Há cerca de um ano, mais ou menos, chegámos a ter várias reuniões com a direção-geral e com a área da disciplina, no sentido de sensibilizar para isto, até porque os colegas que estão nessa área da disciplina têm uma atitude, não todos, naturalmente, mas tivemos alguns reportes de situações dos trabalhadores estarem a ser alvo desses inquéritos e estarem a ter a sensação que estavam ali a ser investigados, como se tivessem cometido algum tipo de crime. E, efetivamente, a grande maioria – já não me recordo da taxa, mas era muito superior a 90% – destes inquéritos são arquivados, porque se confirma que a pessoa estava a trabalhar, esqueceu-se de fazer aquela justificação daquele acesso. Só que, entretanto, gerou ali toda uma carga de stress, eventualmente desnecessária se houvesse outra forma de controlar e de fazer estes registos – apenas quando há, de facto, indícios de ter havido ali um abuso. Mas daquilo que é a experiência e os dados que existem, as taxas de acesso indevido são muito inferiores, andam ali à volta de 1%, nem isso, portanto, são muito baixas, são situações pontuais que podem ocorrer e que, regra geral, são devidamente penalizadas.
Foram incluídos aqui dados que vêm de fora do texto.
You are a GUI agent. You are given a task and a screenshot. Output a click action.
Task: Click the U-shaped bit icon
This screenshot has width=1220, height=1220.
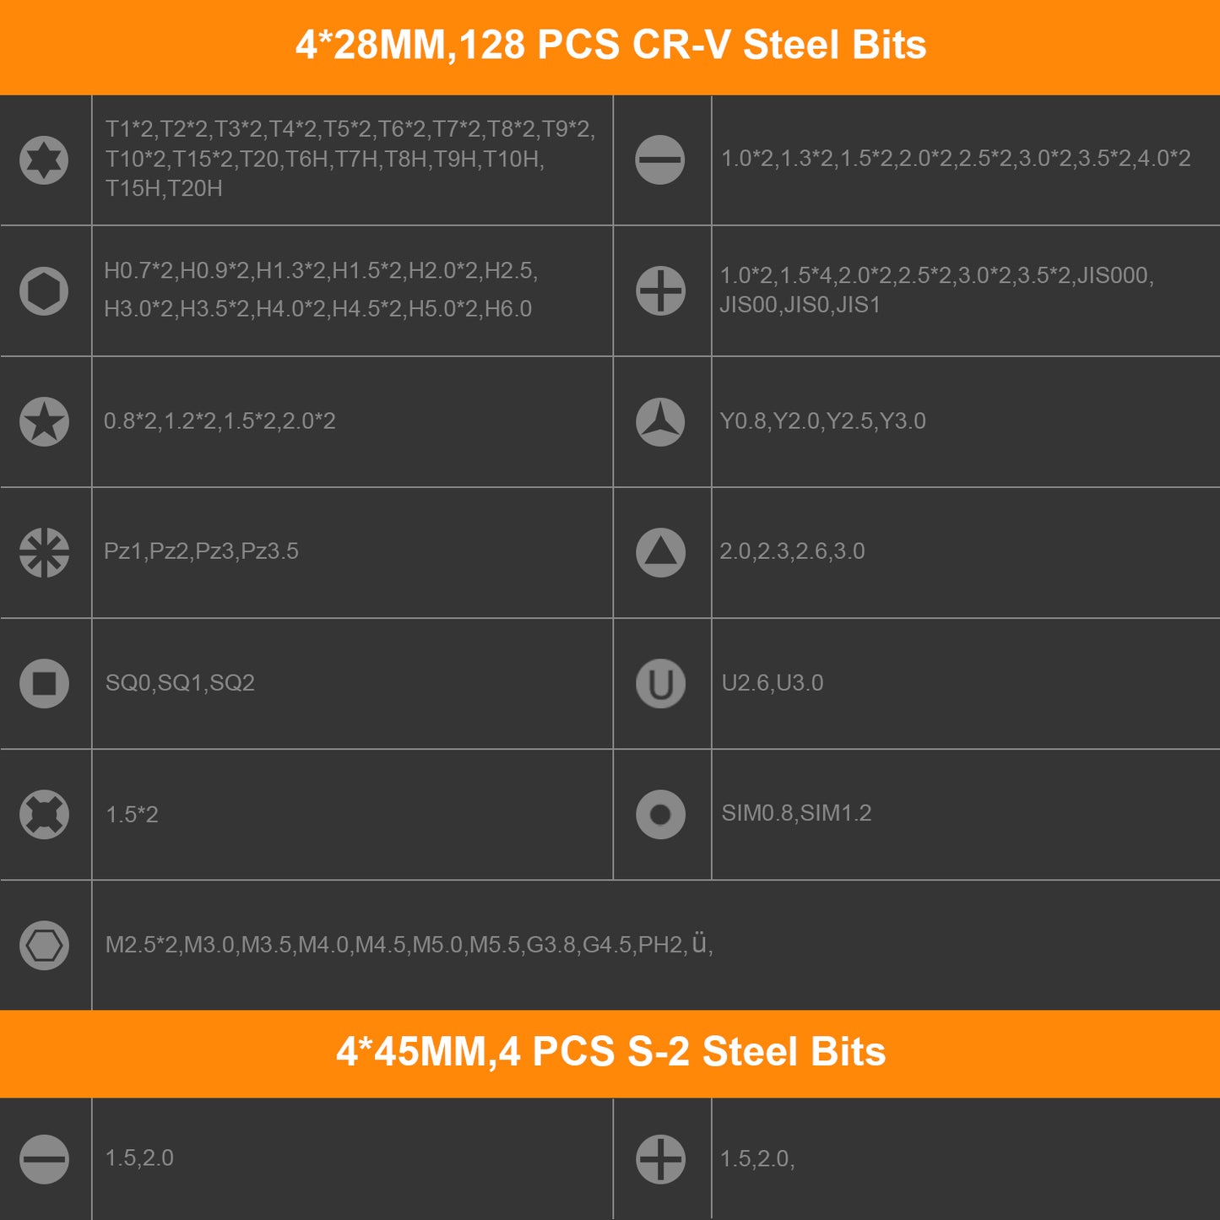point(660,683)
O que é que gostaria de ver na proposta do Orçamento do Estado para 2024?
O STI tem, nos últimos anos, apresentado algumas propostas, não de âmbito estritamente setorial, mas até mais abrangentes, para toda a função pública, que até ao momento ainda não vimos satisfeitas. Uma delas tem a ver com a atualização dos valores das ajudas de custo e transporte, porque em 2010 foram feitos cortes nos valores estipulados. Quem faz serviço externo, nomeadamente quem está a trabalhar na área do combate à fraude e à evasão fiscal no terreno, viu os valores pagos serem alvo de um corte – desde 2010 -, que nunca mais foi reposto e, na nossa perspetiva, neste momento, não chega repor estes cortes, têm que se atualizar os valores, porque, entretanto, houve todo um aumento dos custos com o combustível, com a restauração e com o alojamento. Não faz sentido manter-se os valores que são abonados por quem anda no terreno e utiliza a sua viatura ao serviço do Estado. Por outro lado, há outra proposta que fazemos e que tem a ver com a reposição dos três dias de férias que em 2014 foram retirados à função pública, passou-se dos 25 para os 22 dias. Entendemos que faz todo o sentido voltar a repor estes três dias. Estes são dois exemplos de propostas que temos feito e que se não vierem contempladas no Orçamento, iremos fazer novamente.